Zu seinen Geschwistern zählte August Stern, ebenfalls Metzger in Bingen, der auch mit seiner Familie deportiert wurde. Schwester Isabella Kaufmann lebte im März 1940 in Aachen und wurde im Vernichtungslager Sobibor ermordet. Schwester Antonia Müller lebte in Windesheim. Rosa Stern war 1938 emigriert, Max Stern lebte in Chicago.

Selma Sterns Bruder Julius Mayer wohnte 1940 noch in Werlau; auch er wurde ein Opfer des Holocaust, ebenso Max Mayer. Josef Mayer war 1939 ausgewandert, auch Schwester Karoline Mayer emigrierte nach Nordamerika. Zwei Brüder, Gustav und Siegmund, waren im Ersten Weltkrieg gefallen. Beide Elternpaare waren 1940 schon verstorben.

Julius und Selma Stern hatten die Wartenummer 22042 für die USA und eine Anmeldung für Palästina. Am 27. September 1942 wurden die Eheleute mit den Nummern 923 und 924 nach Theresienstadt deportiert, was im Nazijargon auf der Meldekarte „Übersiedlung“ hieß. Am 29. Januar 1943 erfolgte der Weitertransport nach Auschwitz, wo das Paar ermordet wurde.
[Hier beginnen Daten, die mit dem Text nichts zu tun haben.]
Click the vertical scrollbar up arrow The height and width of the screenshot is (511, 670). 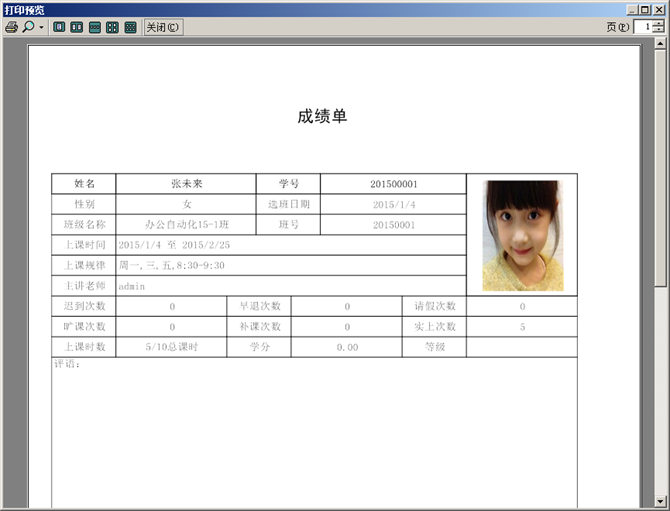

Das Anwesen in der Rheinstraße 10 fiel 1943 an die Finanzverwaltung des Deutschen Reiches und wurde 1955 an Chanan Heinz Stern, der damals in Tel Aviv lebte, restituiert. Dieser verkaufte 1958 Haus- und Grundbesitz an die Eheleute Rudolf Weiß, die wieder eine Metzgerei betrieben, bis das Anwesen in den 70er Jahren an die heutigen Besitzer überging.

Die Stolpersteine für Julius und Selma Stern wurden durch „BUZ, Bingen Unternehmen Zukunft e.V.“ gesponsert. Der Vorstand ist froh, mit den Steinen an jüdische Gewerbetreibende erinnern zu können, die vielleicht sogar in heutiger, veränderter Situation Mitglied im Verein wären. Der Stein für Fritz Stern wurde durch ein Binger Ehepaar finanziert.